Время хорошо работает лишь в одном направлении — назад, в прошлое. Я управляю
прошлым. И, черт побери, знать не знаю, что делать с настоящим. А будущее? Ну
его к дьяволу! Я в него не собираюсь, знать его не хочу, и тебя возненавижу,
если будешь меня в него заманивать. Моя жизнь превосходна.
Я оглядел освещенные окна ее дома, представил себе комнаты
за ними, поглядел на оставленный возле мечети лимузин.
Она вдруг занервничала, сорвалась с места, убежала и
вернулась, неся с собой белое вино. Налила его в стаканы, приговаривая:
— Какого черта! Пей, я…
Она протянула мне стакан с вином, а я неожиданно для самого
себя рассмеялся. Меня словно прорвало. Я хохотал до колик.
— В чем дело? — удивилась она, только что не
отнимая у меня стакан. — Что смешного?
— Вы, — задыхаясь от смеха, прорычал я. —
Ведь это вы — и шофер, и горничная. Горничная, шофер — и все это вы!

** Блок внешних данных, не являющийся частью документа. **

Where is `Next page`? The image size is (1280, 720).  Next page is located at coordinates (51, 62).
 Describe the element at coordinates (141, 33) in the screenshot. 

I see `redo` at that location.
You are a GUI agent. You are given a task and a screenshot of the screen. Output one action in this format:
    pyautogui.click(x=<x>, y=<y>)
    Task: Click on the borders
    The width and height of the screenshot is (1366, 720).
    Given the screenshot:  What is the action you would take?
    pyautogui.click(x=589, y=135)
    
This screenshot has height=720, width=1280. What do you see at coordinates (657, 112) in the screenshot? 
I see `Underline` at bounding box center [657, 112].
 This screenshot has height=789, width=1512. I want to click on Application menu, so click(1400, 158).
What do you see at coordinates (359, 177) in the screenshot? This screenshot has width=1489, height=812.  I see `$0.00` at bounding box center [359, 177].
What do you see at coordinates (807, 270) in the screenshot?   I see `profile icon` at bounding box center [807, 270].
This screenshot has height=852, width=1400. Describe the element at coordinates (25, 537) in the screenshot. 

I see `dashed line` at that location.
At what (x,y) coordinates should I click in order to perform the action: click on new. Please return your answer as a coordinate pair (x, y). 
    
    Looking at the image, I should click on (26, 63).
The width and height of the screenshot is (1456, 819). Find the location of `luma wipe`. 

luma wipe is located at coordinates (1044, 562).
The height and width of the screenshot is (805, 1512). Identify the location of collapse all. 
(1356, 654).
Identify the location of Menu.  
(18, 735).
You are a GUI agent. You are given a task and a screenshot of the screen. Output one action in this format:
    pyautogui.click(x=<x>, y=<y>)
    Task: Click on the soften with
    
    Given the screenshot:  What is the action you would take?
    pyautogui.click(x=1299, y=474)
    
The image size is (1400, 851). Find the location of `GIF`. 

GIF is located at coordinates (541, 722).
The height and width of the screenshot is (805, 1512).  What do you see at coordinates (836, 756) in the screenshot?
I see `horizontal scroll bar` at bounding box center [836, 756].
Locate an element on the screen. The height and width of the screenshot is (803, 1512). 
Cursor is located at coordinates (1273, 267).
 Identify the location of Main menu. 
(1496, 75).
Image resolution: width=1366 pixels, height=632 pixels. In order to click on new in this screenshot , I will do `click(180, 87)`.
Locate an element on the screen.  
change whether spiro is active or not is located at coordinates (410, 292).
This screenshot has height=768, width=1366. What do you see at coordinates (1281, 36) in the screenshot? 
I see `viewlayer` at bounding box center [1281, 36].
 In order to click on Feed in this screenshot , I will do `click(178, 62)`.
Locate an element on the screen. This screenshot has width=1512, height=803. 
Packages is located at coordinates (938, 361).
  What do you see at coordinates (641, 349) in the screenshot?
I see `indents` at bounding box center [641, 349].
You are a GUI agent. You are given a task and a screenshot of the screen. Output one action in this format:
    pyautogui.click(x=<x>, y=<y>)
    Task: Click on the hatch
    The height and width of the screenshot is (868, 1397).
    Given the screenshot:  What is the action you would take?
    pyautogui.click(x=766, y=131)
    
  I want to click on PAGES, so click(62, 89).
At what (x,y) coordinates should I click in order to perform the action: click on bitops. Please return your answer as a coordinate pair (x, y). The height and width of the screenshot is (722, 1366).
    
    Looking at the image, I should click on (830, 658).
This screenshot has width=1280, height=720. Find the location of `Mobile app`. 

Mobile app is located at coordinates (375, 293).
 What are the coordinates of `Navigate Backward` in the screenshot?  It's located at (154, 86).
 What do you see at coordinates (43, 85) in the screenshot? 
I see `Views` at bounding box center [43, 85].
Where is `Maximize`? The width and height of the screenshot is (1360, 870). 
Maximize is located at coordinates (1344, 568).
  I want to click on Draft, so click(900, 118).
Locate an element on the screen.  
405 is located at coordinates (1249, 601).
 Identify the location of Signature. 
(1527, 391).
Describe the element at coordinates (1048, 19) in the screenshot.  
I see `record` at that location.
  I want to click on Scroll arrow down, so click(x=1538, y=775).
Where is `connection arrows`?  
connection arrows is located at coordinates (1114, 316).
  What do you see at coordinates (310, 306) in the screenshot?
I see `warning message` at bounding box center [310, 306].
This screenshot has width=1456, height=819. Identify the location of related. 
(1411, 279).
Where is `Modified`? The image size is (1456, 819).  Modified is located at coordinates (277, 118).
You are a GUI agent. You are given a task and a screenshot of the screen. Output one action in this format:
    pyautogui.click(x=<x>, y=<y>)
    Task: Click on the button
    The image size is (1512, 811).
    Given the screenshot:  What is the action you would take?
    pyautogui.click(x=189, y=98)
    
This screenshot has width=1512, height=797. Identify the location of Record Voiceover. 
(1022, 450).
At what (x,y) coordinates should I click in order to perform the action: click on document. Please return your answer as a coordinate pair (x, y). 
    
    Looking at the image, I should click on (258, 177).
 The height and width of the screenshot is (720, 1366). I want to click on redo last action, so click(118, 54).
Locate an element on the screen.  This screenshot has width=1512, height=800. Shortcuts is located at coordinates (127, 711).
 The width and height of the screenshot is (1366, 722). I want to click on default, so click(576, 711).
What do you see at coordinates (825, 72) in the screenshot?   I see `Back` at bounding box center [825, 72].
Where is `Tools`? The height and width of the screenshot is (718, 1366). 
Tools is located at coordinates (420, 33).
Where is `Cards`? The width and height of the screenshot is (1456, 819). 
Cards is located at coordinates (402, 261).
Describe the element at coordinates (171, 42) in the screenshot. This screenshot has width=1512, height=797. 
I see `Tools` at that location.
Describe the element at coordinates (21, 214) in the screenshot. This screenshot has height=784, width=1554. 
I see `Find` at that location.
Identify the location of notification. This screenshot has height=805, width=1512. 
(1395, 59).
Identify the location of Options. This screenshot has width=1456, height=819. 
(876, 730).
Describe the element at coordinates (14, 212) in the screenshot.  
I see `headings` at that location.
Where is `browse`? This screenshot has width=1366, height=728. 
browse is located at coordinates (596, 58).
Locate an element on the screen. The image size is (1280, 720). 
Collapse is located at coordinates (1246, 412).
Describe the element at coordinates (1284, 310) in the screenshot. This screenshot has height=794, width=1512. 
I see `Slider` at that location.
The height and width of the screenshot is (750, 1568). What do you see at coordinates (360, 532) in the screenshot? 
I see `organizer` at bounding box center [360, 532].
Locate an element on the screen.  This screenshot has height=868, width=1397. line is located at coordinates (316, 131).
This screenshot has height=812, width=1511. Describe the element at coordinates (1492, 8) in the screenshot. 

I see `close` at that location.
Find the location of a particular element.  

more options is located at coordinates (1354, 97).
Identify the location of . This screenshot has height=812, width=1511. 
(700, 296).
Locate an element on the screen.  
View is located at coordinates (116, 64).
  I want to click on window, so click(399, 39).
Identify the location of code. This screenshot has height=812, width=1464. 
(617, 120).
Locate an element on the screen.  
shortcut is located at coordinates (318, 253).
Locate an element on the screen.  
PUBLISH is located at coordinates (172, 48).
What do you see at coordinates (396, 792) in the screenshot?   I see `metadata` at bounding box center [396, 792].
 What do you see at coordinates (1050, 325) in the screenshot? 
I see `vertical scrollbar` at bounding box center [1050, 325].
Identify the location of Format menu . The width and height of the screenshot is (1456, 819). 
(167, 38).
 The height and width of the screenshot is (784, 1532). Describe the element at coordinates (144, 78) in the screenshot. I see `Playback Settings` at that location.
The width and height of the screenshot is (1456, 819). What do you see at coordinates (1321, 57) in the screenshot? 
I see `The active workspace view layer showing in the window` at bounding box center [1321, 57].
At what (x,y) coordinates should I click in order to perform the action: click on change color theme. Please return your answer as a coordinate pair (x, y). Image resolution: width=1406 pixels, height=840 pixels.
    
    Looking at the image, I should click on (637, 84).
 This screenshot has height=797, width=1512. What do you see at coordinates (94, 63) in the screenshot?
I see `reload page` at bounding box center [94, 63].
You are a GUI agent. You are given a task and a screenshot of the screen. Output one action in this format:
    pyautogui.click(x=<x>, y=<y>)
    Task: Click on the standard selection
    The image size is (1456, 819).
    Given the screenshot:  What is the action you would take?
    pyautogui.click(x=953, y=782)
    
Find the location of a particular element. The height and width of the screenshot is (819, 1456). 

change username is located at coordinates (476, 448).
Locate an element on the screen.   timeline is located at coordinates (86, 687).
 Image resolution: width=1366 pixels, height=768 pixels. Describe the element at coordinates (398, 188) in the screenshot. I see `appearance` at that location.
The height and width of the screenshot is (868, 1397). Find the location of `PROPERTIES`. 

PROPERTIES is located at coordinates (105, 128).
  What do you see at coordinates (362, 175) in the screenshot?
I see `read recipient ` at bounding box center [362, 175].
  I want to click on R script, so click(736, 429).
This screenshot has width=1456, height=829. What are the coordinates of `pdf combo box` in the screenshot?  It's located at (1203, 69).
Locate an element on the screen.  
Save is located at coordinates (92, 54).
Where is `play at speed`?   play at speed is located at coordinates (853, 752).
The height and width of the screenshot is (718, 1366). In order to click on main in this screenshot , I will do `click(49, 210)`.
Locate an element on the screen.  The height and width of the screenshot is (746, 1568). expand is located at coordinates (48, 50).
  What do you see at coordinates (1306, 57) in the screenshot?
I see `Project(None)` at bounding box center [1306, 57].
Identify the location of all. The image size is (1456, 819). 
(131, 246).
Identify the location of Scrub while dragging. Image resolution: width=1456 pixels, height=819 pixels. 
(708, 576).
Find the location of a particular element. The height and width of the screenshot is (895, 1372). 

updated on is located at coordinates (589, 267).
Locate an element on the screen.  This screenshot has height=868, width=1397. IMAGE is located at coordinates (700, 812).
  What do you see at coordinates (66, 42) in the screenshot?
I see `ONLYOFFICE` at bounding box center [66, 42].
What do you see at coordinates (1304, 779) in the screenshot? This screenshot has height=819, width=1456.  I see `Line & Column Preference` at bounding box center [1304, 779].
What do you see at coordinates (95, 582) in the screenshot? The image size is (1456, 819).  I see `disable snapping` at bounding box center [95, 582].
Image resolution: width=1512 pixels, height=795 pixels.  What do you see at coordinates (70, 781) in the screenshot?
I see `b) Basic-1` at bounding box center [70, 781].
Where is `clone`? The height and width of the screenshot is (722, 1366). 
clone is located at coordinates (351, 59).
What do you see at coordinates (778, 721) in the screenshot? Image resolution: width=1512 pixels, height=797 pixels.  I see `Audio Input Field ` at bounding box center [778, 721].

Я показал на кухню, на лимузин, на нее. Констанция поняла,
что я ее разгадал, и, разделяя мое веселье, закинула голову и залилась звонким,
искренним смехом.
— Ну, малыш, попал в самую точку. Господи, а я-то
думала, что хорошо сыграла.
— Так и есть! — воскликнул я. — Вы
потрясающая! Но когда вы передавали мне вино, я заметил что-то знакомое в
движении вашей руки. Я же видел руки шофера на руле. И пальцы горничной,
державшие поднос. Констанция… То есть я хочу сказать, мисс Реттиген…
— Констанция…
— Вы могли бы продолжать этот маскарад еще
долго, — сказал я. — Вас выдало какое-то легкое движение.
Она убежала, тут же вернулась, игривая, как комнатная
собачка, на голове у нее красовалась шоферская фуражка, она ее сбросила, надела
наколку горничной, щеки порозовели, глаза сияли.
— Чью задницу хочешь ущипнуть? Шофера? Или горничной?
— У всех троих задницы что надо! Она снова наполнила
мой стакан, отбросила в сторону и фуражку, и наколку и сказала:
— Это единственное мое развлечение. Уже много лет нет
никакой работы, вот я и придумываю ее для себя сама. Инкогнито разъезжаю по
ночам по городу. Вечерами делаю покупки, одетая как служанка. Сама управляюсь с
проекционным оборудованием, сама мою лимузин. А еще я неплохая куртизанка, если
тебе куртизанки по душе. В двадцать третьем году я зарабатывала по пятьдесят
баксов за ночь, приличные «бабки», тогда ведь доллар был долларом, и за два
бакса можно было пообедать.
Мы перестали хохотать, вернулись в дом и опустились на
подушки.
— Зачем все эти тайны? Зачем ночные прогулки? —
спросил я. — А днем вы когда-нибудь выходите?